Тимофей слушал рассказ сына, и перед его глазами проплывали одна за другой картины: хлебнули горя его близкие, да и впереди еще невесть что ждет.
— А как же ты из тюрьмы выбрался?
— Выпустили. Василий Иванович Могутов выпустил, сказывает, велел генерал-губернатор. Приказал мне взять коня и ехать сюда, в Берду. Казаки выпустили меня за ворота. Вот я и приехал. — Никита искоса глянул на еду, потянулся к ложке.

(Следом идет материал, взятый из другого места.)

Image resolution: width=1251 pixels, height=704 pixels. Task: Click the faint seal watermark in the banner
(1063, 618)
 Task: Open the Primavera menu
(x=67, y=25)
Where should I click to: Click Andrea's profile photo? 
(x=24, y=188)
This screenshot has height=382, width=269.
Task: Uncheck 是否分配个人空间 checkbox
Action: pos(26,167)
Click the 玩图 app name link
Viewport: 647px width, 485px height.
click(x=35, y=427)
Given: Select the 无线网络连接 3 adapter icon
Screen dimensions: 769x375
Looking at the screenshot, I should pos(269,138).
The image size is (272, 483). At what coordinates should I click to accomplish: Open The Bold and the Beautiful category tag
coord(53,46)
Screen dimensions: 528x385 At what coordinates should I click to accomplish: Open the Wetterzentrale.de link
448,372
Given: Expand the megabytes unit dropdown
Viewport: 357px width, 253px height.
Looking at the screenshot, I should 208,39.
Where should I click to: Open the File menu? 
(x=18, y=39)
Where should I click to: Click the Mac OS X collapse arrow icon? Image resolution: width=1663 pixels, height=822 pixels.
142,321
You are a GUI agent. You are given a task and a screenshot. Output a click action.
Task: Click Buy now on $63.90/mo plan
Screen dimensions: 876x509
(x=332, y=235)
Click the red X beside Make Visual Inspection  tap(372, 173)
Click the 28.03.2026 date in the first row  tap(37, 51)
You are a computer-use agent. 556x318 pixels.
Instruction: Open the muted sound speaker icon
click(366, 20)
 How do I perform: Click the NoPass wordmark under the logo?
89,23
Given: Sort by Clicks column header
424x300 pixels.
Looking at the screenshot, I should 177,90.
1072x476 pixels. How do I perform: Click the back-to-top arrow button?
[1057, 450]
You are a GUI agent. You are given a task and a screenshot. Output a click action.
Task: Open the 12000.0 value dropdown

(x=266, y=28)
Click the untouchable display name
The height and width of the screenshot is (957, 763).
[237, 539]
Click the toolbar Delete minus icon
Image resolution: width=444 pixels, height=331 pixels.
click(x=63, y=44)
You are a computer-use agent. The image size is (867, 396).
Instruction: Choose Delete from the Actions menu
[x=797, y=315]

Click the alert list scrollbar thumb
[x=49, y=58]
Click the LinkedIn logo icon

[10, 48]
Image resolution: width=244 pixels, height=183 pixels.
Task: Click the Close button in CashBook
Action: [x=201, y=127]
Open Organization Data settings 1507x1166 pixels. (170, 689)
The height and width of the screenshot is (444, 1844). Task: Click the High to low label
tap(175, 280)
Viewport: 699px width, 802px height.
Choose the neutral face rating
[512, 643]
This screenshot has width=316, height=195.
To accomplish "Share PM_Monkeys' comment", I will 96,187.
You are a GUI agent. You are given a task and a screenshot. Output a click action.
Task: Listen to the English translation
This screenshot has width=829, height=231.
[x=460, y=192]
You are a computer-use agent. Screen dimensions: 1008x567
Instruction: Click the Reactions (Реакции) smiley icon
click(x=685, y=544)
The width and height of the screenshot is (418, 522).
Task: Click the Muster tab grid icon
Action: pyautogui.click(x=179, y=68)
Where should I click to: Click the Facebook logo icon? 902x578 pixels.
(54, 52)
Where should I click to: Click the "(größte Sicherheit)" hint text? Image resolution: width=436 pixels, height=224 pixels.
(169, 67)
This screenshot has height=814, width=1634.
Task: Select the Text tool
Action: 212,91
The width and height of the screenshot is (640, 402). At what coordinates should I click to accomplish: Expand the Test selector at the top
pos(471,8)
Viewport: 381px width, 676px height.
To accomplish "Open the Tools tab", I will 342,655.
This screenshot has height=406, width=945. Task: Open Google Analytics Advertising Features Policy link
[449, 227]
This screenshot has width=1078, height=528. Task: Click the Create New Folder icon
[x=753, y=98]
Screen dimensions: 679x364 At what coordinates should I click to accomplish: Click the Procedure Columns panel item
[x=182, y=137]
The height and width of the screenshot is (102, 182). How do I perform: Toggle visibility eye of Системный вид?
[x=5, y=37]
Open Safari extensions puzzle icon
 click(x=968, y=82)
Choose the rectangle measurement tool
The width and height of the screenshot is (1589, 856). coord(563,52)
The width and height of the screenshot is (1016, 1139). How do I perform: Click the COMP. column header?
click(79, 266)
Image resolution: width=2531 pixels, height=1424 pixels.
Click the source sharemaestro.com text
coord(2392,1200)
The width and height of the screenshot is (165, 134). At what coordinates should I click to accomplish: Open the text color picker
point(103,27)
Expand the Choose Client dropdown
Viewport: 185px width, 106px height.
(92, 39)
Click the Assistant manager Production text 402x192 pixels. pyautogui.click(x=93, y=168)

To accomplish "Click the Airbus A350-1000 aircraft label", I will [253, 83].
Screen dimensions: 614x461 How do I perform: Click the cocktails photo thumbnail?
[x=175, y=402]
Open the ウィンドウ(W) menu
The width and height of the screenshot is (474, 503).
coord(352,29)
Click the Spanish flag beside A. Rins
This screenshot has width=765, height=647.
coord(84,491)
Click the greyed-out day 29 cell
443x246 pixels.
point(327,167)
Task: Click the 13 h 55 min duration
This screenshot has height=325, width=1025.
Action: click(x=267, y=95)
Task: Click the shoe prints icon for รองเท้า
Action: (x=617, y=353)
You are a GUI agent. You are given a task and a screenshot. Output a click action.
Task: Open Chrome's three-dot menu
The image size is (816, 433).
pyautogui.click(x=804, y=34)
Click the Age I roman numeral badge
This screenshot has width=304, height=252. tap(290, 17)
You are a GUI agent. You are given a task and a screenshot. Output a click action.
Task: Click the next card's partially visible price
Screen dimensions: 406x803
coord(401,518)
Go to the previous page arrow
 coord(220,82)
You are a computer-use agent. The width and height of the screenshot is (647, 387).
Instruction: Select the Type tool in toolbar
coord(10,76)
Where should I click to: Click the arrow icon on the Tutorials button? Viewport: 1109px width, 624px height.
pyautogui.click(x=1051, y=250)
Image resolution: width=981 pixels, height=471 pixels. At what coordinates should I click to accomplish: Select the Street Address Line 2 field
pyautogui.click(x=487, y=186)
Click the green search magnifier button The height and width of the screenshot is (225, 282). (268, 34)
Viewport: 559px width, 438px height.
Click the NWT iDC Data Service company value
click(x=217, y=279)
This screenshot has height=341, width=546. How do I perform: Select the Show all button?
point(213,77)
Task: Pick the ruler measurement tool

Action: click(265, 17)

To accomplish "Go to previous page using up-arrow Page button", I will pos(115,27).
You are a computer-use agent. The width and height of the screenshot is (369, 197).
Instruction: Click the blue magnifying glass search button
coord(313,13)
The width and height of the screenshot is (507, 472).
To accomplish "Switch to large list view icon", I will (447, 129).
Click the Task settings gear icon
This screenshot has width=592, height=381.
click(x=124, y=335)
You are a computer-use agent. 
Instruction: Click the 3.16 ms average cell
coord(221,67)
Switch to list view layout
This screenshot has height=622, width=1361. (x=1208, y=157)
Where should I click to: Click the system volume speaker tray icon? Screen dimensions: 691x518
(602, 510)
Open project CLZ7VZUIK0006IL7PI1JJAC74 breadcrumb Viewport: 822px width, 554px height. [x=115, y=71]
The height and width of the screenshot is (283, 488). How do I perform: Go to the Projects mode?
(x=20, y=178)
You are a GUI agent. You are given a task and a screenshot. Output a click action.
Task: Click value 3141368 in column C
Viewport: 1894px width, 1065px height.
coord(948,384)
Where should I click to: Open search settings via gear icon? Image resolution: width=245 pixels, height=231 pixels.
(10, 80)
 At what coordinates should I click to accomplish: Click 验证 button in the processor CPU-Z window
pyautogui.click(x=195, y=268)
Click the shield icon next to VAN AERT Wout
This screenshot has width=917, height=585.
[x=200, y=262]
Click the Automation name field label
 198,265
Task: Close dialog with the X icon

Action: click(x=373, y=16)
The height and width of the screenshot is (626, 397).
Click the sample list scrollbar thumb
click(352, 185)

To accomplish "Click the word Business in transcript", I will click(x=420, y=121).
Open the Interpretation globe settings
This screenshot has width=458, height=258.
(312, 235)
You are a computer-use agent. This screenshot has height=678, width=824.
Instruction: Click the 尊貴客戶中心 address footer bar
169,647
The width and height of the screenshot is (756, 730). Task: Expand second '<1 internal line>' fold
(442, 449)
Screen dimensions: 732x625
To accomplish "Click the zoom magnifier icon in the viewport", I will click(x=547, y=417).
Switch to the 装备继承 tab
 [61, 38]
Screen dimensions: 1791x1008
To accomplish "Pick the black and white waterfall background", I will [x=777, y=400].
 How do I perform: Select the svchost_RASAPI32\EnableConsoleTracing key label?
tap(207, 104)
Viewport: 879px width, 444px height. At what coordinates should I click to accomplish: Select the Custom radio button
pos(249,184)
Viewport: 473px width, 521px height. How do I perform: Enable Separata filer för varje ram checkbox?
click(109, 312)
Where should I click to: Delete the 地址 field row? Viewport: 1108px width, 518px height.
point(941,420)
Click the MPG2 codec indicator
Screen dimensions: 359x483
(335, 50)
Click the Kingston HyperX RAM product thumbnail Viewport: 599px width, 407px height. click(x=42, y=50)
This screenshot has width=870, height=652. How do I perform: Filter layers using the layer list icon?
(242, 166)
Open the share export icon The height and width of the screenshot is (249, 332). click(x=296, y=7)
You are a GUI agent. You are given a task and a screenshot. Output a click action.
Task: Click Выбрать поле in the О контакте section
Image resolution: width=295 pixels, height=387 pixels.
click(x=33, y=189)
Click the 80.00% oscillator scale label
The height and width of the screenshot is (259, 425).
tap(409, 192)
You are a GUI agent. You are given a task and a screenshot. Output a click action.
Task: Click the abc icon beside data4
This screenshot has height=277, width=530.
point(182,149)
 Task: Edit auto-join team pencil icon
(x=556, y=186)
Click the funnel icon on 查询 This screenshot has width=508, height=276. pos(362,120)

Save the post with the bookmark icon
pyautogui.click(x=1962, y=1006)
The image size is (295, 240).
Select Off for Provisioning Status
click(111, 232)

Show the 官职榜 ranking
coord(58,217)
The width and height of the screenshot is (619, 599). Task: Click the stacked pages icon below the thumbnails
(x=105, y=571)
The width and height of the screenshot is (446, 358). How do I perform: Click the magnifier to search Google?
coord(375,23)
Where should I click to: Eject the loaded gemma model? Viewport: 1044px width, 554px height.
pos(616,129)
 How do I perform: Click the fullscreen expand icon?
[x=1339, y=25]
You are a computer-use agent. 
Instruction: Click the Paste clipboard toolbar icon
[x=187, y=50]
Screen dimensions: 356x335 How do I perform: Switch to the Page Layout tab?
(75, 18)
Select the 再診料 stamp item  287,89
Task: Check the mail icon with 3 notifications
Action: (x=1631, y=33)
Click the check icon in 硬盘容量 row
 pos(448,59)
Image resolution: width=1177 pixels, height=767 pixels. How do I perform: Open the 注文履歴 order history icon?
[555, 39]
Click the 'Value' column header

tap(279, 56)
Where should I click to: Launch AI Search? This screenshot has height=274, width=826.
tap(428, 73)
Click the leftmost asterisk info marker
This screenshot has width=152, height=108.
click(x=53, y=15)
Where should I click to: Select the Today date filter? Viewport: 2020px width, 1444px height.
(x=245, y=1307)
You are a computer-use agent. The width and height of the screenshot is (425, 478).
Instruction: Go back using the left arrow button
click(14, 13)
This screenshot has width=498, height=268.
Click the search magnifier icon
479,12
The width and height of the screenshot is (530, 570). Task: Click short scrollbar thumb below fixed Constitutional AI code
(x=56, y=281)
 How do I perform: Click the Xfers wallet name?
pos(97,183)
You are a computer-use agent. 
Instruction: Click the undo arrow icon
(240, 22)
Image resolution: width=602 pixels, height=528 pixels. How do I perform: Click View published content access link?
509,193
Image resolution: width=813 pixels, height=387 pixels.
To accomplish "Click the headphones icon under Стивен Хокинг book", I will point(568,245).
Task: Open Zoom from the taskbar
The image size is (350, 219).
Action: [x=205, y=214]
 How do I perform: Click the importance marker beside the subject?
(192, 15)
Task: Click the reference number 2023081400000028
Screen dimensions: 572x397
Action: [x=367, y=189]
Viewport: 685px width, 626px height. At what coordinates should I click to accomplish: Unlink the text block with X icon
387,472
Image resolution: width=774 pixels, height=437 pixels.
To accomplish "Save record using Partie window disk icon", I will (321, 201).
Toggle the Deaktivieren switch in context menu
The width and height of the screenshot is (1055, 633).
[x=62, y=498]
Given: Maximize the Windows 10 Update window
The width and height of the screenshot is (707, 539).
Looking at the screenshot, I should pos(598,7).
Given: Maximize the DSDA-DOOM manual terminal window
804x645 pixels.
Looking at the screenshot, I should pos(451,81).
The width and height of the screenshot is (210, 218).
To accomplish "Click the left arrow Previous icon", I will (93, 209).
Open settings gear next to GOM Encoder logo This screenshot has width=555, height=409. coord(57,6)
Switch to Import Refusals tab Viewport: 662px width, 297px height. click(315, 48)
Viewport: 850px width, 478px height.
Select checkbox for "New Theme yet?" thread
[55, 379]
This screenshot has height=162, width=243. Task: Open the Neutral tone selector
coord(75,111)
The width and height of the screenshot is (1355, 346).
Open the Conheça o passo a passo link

— Я тебе и поесть не дал. Должно, голодный?
— Ага.
— Ну, так давай ешь, я скажу хозяйке, чтоб горячего подлила. Вместе пообедаем. Я в дальнюю дорогу собираюсь, Никиток. Ежели бы ты приехал завтра или же чуток попозже, то меня уж и не застал бы.
— А куда ты, батя, едешь?
— О-о, сын, очень далеко. Дальняя дорога.
— И когда возвернешься?
— Сам не знаю. Может, через недельку, а то и раньше.
Хозяйка подлила щей погорячее. Усевшись друг против друга, отец и сын молча стали черпать из одной чашки горячие щи. Когда чашка опустела, Никита покрестился на образа.
— У нас, батя, там, в тюрьме, еды почти никакой не дают и не велят приносить.
— А не бьют?
— Меня не били. А есть которых так бьют, даже страшно.
— Сказывай, Никиток, зачем тебя послали? Я же понимаю, просто так тебя не могли отпустить. Наказ дали?
— Ага. Наказ. Велели тебя с собой привезти. Василий Иванович Могутов велел сказать, что ежели ты не вернешься, то нас всех могут сказнить. А еще Могутов велел передать, что ежели ты, батя, вернешься, то тебе ничего не будет. Все простят. А ежели не вернешься, то смерти тебе не миновать, да еще и в пытошной придется посидеть. Я не хотел ехать, а мама Лиза уговорила, да и нельзя было. Она говорит, может, и вправду помилуют, жив останешься. Вот за этим самым я и приехал.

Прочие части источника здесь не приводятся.